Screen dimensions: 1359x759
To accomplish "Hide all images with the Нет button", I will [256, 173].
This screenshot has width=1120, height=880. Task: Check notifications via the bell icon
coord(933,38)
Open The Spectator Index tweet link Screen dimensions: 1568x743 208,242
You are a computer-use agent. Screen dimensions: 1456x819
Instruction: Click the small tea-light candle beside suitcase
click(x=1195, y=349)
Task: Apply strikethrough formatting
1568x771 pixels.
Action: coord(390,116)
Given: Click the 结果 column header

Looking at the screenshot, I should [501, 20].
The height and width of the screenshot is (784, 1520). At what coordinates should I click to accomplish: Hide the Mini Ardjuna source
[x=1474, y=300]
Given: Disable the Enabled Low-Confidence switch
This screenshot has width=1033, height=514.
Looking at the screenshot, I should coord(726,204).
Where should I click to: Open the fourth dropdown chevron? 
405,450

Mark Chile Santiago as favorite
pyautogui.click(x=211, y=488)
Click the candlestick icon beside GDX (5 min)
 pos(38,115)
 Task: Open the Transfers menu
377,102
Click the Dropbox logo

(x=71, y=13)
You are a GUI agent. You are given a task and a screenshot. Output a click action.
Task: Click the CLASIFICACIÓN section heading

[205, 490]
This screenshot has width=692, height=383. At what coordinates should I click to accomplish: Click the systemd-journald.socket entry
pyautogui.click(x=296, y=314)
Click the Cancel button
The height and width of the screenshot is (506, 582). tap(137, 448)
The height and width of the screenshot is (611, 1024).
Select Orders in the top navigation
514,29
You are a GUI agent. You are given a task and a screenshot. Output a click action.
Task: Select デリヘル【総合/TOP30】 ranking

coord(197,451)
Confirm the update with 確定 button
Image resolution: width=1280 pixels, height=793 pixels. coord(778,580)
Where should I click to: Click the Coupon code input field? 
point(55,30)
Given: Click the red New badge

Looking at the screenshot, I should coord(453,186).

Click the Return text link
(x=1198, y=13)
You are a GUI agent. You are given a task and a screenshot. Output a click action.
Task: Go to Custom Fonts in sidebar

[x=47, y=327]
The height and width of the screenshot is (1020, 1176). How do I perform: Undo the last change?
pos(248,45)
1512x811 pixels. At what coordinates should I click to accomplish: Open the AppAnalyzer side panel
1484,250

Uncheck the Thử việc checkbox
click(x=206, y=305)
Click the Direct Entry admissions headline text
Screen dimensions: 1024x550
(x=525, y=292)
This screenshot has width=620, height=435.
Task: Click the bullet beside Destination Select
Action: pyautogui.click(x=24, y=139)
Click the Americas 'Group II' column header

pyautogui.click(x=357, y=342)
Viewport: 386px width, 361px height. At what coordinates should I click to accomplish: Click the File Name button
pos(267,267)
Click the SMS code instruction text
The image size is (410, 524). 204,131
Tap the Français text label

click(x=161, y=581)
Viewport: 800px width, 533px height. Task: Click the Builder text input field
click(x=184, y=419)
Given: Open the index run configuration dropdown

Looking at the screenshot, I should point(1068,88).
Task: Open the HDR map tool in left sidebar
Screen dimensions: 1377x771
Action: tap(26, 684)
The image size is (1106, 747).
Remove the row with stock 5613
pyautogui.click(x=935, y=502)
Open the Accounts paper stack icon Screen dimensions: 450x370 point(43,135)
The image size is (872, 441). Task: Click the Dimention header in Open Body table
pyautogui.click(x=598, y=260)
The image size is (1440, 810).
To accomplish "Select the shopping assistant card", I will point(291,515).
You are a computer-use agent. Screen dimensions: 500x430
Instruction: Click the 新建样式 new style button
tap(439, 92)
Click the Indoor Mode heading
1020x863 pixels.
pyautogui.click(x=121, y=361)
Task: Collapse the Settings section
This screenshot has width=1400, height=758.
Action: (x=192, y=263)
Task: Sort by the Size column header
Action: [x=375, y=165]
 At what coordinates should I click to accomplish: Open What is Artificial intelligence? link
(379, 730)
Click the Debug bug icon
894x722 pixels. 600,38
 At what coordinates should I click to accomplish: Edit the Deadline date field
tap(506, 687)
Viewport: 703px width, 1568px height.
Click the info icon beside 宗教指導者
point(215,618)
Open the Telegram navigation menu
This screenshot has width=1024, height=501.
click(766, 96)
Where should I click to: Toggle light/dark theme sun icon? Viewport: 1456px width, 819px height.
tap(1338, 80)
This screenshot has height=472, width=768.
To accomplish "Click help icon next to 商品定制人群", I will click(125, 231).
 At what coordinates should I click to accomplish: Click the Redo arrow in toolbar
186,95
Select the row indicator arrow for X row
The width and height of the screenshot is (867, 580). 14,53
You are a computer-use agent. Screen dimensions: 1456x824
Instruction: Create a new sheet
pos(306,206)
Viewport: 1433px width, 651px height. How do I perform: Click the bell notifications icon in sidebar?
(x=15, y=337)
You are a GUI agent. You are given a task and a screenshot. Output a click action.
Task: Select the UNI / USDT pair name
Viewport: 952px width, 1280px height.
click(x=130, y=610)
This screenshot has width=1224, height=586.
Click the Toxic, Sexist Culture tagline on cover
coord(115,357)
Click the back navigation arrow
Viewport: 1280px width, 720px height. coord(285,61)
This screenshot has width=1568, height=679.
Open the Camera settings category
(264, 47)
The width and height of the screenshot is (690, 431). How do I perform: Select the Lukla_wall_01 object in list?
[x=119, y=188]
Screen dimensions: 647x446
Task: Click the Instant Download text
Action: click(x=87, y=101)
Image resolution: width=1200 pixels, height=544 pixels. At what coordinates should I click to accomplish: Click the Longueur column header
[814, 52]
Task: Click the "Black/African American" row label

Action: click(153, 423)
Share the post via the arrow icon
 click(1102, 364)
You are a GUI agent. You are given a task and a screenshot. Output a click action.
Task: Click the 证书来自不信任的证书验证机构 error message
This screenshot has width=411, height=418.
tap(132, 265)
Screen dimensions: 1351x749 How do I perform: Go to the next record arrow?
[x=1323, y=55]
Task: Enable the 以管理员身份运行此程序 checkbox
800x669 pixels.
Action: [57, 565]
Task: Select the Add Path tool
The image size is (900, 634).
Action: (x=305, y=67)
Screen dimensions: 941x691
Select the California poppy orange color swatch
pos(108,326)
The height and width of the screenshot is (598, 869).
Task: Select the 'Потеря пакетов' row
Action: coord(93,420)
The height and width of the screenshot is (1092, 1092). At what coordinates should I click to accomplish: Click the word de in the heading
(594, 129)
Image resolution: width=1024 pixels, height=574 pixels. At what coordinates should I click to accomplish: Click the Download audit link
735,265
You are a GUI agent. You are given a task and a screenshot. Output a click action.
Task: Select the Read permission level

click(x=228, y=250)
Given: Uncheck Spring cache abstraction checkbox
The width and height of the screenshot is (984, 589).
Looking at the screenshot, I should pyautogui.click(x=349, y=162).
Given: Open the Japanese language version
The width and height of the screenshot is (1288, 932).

## Goal of the exercise
From the records above, extract each line exactly as shown.

## Response to this exercise
Screen dimensions: 1359x759
To accomplish "Hide all images with the Нет button", I will [256, 173].
This screenshot has width=1120, height=880. Task: Check notifications via the bell icon
coord(933,38)
Open The Spectator Index tweet link Screen dimensions: 1568x743 208,242
You are a computer-use agent. Screen dimensions: 1456x819
Instruction: Click the small tea-light candle beside suitcase
click(x=1195, y=349)
Task: Apply strikethrough formatting
1568x771 pixels.
Action: coord(390,116)
Given: Click the 结果 column header

Looking at the screenshot, I should [501, 20].
The height and width of the screenshot is (784, 1520). At what coordinates should I click to accomplish: Hide the Mini Ardjuna source
[x=1474, y=300]
Given: Disable the Enabled Low-Confidence switch
This screenshot has width=1033, height=514.
Looking at the screenshot, I should coord(726,204).
Where should I click to: Open the fourth dropdown chevron? 
405,450

Mark Chile Santiago as favorite
pyautogui.click(x=211, y=488)
Click the candlestick icon beside GDX (5 min)
 pos(38,115)
 Task: Open the Transfers menu
377,102
Click the Dropbox logo

(x=71, y=13)
You are a GUI agent. You are given a task and a screenshot. Output a click action.
Task: Click the CLASIFICACIÓN section heading

[205, 490]
This screenshot has width=692, height=383. At what coordinates should I click to accomplish: Click the systemd-journald.socket entry
pyautogui.click(x=296, y=314)
Click the Cancel button
The height and width of the screenshot is (506, 582). tap(137, 448)
The height and width of the screenshot is (611, 1024).
Select Orders in the top navigation
514,29
You are a GUI agent. You are given a task and a screenshot. Output a click action.
Task: Select デリヘル【総合/TOP30】 ranking

coord(197,451)
Confirm the update with 確定 button
Image resolution: width=1280 pixels, height=793 pixels. coord(778,580)
Where should I click to: Click the Coupon code input field? 
point(55,30)
Given: Click the red New badge

Looking at the screenshot, I should coord(453,186).

Click the Return text link
(x=1198, y=13)
You are a GUI agent. You are given a task and a screenshot. Output a click action.
Task: Go to Custom Fonts in sidebar

[x=47, y=327]
The height and width of the screenshot is (1020, 1176). How do I perform: Undo the last change?
pos(248,45)
1512x811 pixels. At what coordinates should I click to accomplish: Open the AppAnalyzer side panel
1484,250

Uncheck the Thử việc checkbox
click(x=206, y=305)
Click the Direct Entry admissions headline text
Screen dimensions: 1024x550
(x=525, y=292)
This screenshot has width=620, height=435.
Task: Click the bullet beside Destination Select
Action: pyautogui.click(x=24, y=139)
Click the Americas 'Group II' column header

pyautogui.click(x=357, y=342)
Viewport: 386px width, 361px height. At what coordinates should I click to accomplish: Click the File Name button
pos(267,267)
Click the SMS code instruction text
The image size is (410, 524). 204,131
Tap the Français text label

click(x=161, y=581)
Viewport: 800px width, 533px height. Task: Click the Builder text input field
click(x=184, y=419)
Given: Open the index run configuration dropdown

Looking at the screenshot, I should point(1068,88).
Task: Open the HDR map tool in left sidebar
Screen dimensions: 1377x771
Action: tap(26, 684)
The image size is (1106, 747).
Remove the row with stock 5613
pyautogui.click(x=935, y=502)
Open the Accounts paper stack icon Screen dimensions: 450x370 point(43,135)
The image size is (872, 441). Task: Click the Dimention header in Open Body table
pyautogui.click(x=598, y=260)
The image size is (1440, 810).
To accomplish "Select the shopping assistant card", I will point(291,515).
You are a computer-use agent. Screen dimensions: 500x430
Instruction: Click the 新建样式 new style button
tap(439, 92)
Click the Indoor Mode heading
1020x863 pixels.
pyautogui.click(x=121, y=361)
Task: Collapse the Settings section
This screenshot has width=1400, height=758.
Action: (x=192, y=263)
Task: Sort by the Size column header
Action: [x=375, y=165]
 At what coordinates should I click to accomplish: Open What is Artificial intelligence? link
(379, 730)
Click the Debug bug icon
894x722 pixels. 600,38
 At what coordinates should I click to accomplish: Edit the Deadline date field
tap(506, 687)
Viewport: 703px width, 1568px height.
Click the info icon beside 宗教指導者
point(215,618)
Open the Telegram navigation menu
This screenshot has width=1024, height=501.
click(766, 96)
Where should I click to: Toggle light/dark theme sun icon? Viewport: 1456px width, 819px height.
tap(1338, 80)
This screenshot has height=472, width=768.
To accomplish "Click help icon next to 商品定制人群", I will click(125, 231).
 At what coordinates should I click to accomplish: Click the Redo arrow in toolbar
186,95
Select the row indicator arrow for X row
The width and height of the screenshot is (867, 580). 14,53
You are a computer-use agent. Screen dimensions: 1456x824
Instruction: Create a new sheet
pos(306,206)
Viewport: 1433px width, 651px height. How do I perform: Click the bell notifications icon in sidebar?
(x=15, y=337)
You are a GUI agent. You are given a task and a screenshot. Output a click action.
Task: Select the UNI / USDT pair name
Viewport: 952px width, 1280px height.
click(x=130, y=610)
This screenshot has width=1224, height=586.
Click the Toxic, Sexist Culture tagline on cover
coord(115,357)
Click the back navigation arrow
Viewport: 1280px width, 720px height. coord(285,61)
This screenshot has width=1568, height=679.
Open the Camera settings category
(264, 47)
The width and height of the screenshot is (690, 431). How do I perform: Select the Lukla_wall_01 object in list?
[x=119, y=188]
Screen dimensions: 647x446
Task: Click the Instant Download text
Action: click(x=87, y=101)
Image resolution: width=1200 pixels, height=544 pixels. At what coordinates should I click to accomplish: Click the Longueur column header
[814, 52]
Task: Click the "Black/African American" row label

Action: click(153, 423)
Share the post via the arrow icon
 click(1102, 364)
You are a GUI agent. You are given a task and a screenshot. Output a click action.
Task: Click the 证书来自不信任的证书验证机构 error message
This screenshot has width=411, height=418.
tap(132, 265)
Screen dimensions: 1351x749 How do I perform: Go to the next record arrow?
[x=1323, y=55]
Task: Enable the 以管理员身份运行此程序 checkbox
800x669 pixels.
Action: [57, 565]
Task: Select the Add Path tool
The image size is (900, 634).
Action: (x=305, y=67)
Screen dimensions: 941x691
Select the California poppy orange color swatch
pos(108,326)
The height and width of the screenshot is (598, 869).
Task: Select the 'Потеря пакетов' row
Action: coord(93,420)
The height and width of the screenshot is (1092, 1092). At what coordinates should I click to accomplish: Click the word de in the heading
(594, 129)
Image resolution: width=1024 pixels, height=574 pixels. At what coordinates should I click to accomplish: Click the Download audit link
735,265
You are a GUI agent. You are given a task and a screenshot. Output a click action.
Task: Select the Read permission level

click(x=228, y=250)
Given: Uncheck Spring cache abstraction checkbox
The width and height of the screenshot is (984, 589).
Looking at the screenshot, I should pyautogui.click(x=349, y=162).
Given: Open the Japanese language version
The width and height of the screenshot is (1288, 932).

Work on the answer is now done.